L’evento: “Giustizia e Libertà”
La presentazione ufficiale dei progetti avverrà domenica 8 marzo alle ore 11:30, presso i locali di Mondilab – La Bottega del Dono (via Nazionale 106, area urbana di Corigliano). Il confronto, intitolato significativamente “Giustizia e Libertà”, vedrà la partecipazione di figure chiave del settore e delle istituzioni:
Antonio Gioiello: Psicologo, psicoterapeuta e Presidente dell’Associazione Mondiversi ETS.
Luigia Rosito: Assistente sociale e Responsabile del Centro Antiviolenza Fabiana.
Pasqualina Straface: Assessore all’Inclusione sociale, sussidiarietà e welfare, pari opportunità della Regione Calabria.

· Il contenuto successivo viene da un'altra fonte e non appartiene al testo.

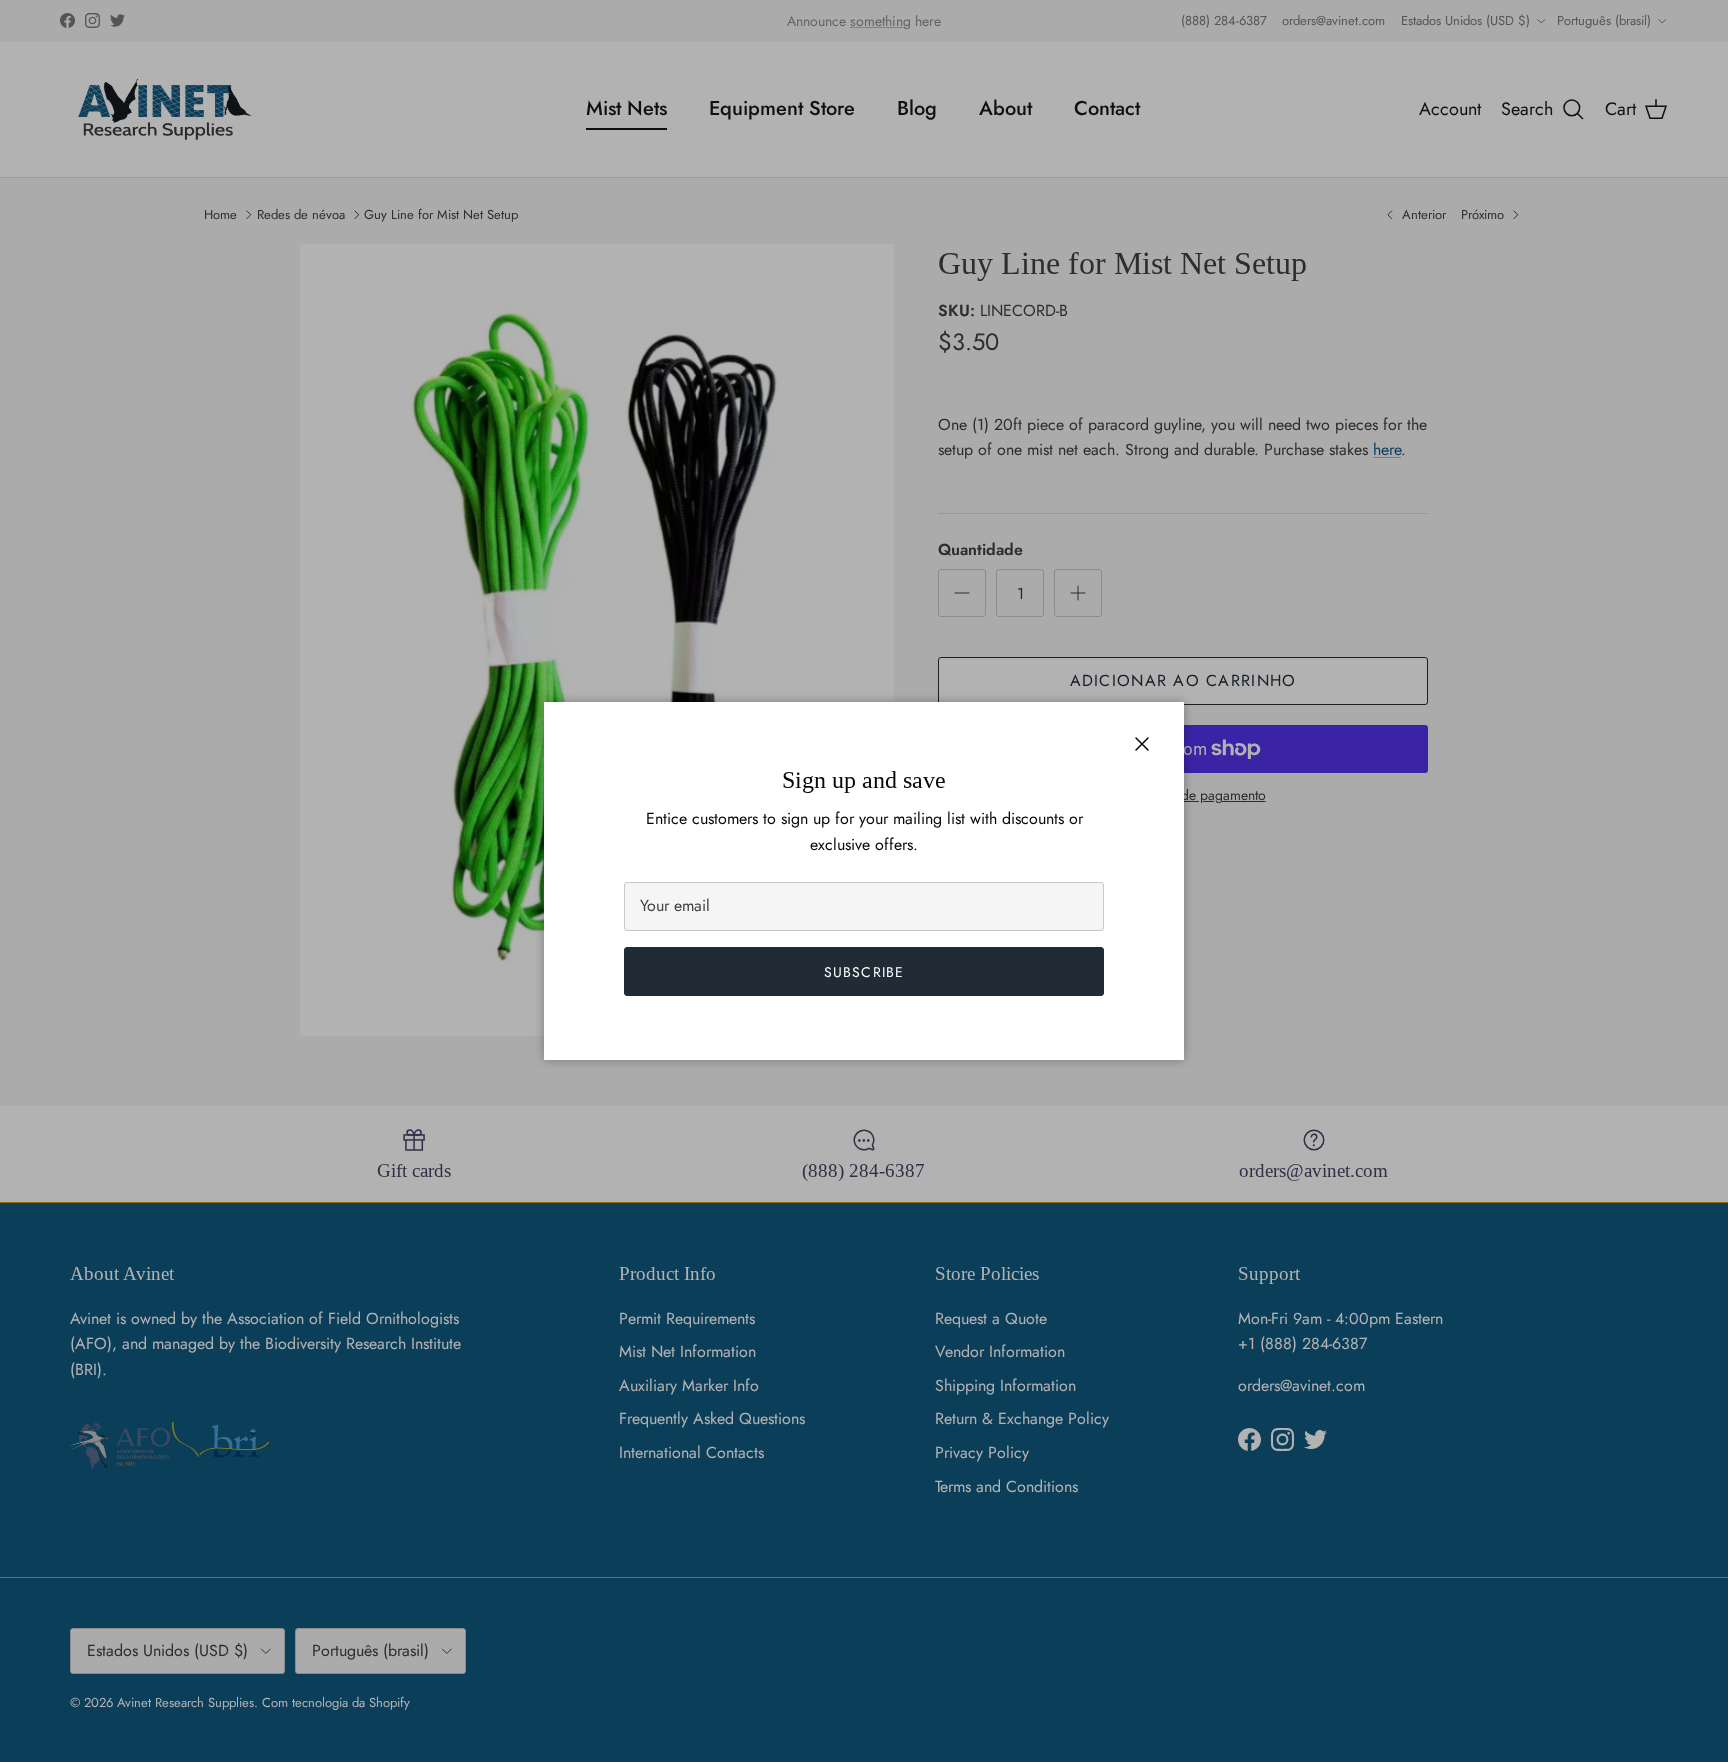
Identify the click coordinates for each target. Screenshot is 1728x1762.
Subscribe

Un invito alla cittadinanza
L’incontro si configura come un momento fondamentale di confronto sui diritti, la libertà e le politiche di sostegno. L’ente gestore (che coordina realtà cruciali come il Centro Antiviolenza Fabiana e le Case Rifugio “Mondiversi” e “Libere Donne”) invita caldamente i cittadini, le cittadine e gli organi di informazione a partecipare.
L’avvio di questi progetti segna un passo avanti decisivo nella costruzione di una rete territoriale sempre più solida, capace di offrire non solo un tetto sicuro, ma anche gli strumenti per ricominciare a scrivere la propria vita in piena libertà.